Subagents should not inherit the crown jewels

Subagents are where sloppy permissions get spicy.

A parent agent may need broad context to plan the job. A child agent may only need to inspect one folder, run one command, or draft one patch.

If every subagent inherits the parent token, you have recreated sudo with better branding.

Inheritance should be explicit and downgraded by default:

  • parent can delegate only permissions it actually has
  • child gets a narrower lease than the parent
  • child lease names the delegated task
  • child tool calls log both parent run and child run
  • child cannot mint further permissions unless allowed
  • high-risk tools require fresh human approval

Delegation without attenuation is how “small helper task” becomes “why did the bot touch production?”

Receipts are part of permission design

A permission system without receipts is theater.

The final output should include the privileged actions the agent took:

  • tools called
  • resources touched
  • files changed
  • external systems contacted
  • approvals requested
  • denied actions
  • lease expiry reason
  • remaining permissions revoked

This is not just for security teams.

It helps users trust the agent.

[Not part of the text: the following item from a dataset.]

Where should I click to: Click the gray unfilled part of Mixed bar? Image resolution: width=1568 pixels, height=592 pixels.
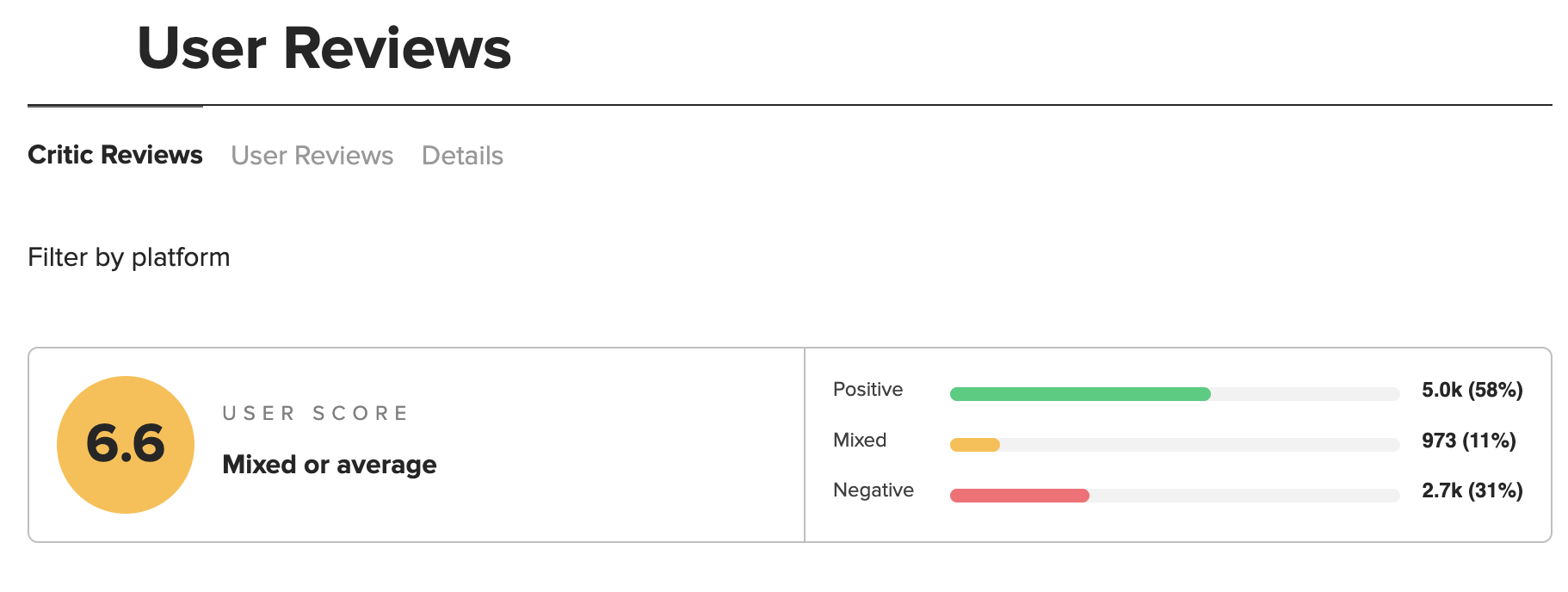1200,445
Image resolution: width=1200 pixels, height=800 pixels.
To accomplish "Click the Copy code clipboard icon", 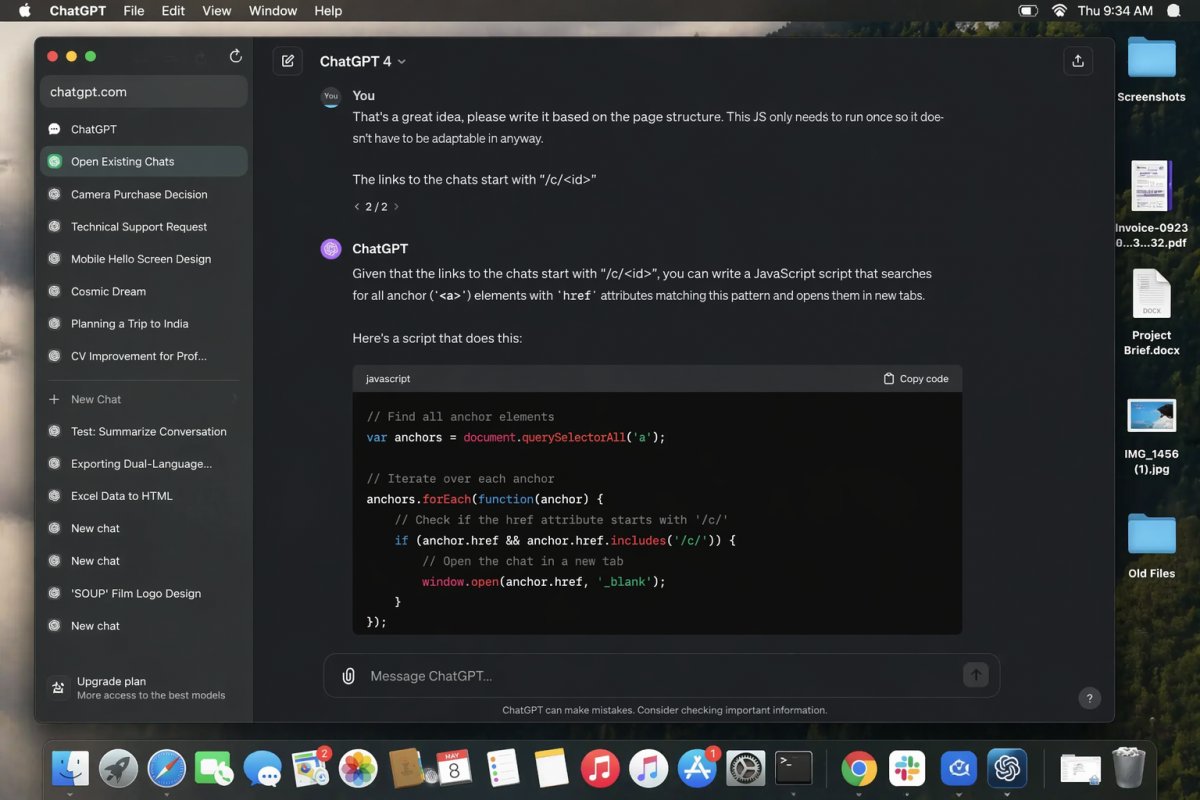I will [x=889, y=379].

It helps engineers debug weird runs. It helps product teams see which permissions are too broad. It helps auditors avoid doing interpretive dance over logs.

And if an agent asks for more permission mid-run, the receipt should show what it already tried and why the escalation is needed.

No mystery meat approvals.

The product win is confidence

The point of scoped, expiring permissions is not to make agents timid.

It is to make them usable.

Users will delegate bigger work when they can see the rails:

  • what the agent can do
  • what it cannot do
  • when access expires
  • who approved it
  • what happened afterward

That is how you move from toy demos to real workflows.

The best agent products will not ask users to trust a mascot with a root token.

They will hand the agent a badge, watch the badge at every door, print the receipt, and burn the badge when the job is over.

That is not less autonomous.

That is autonomy with brakes, mirrors, and a damn keycard system.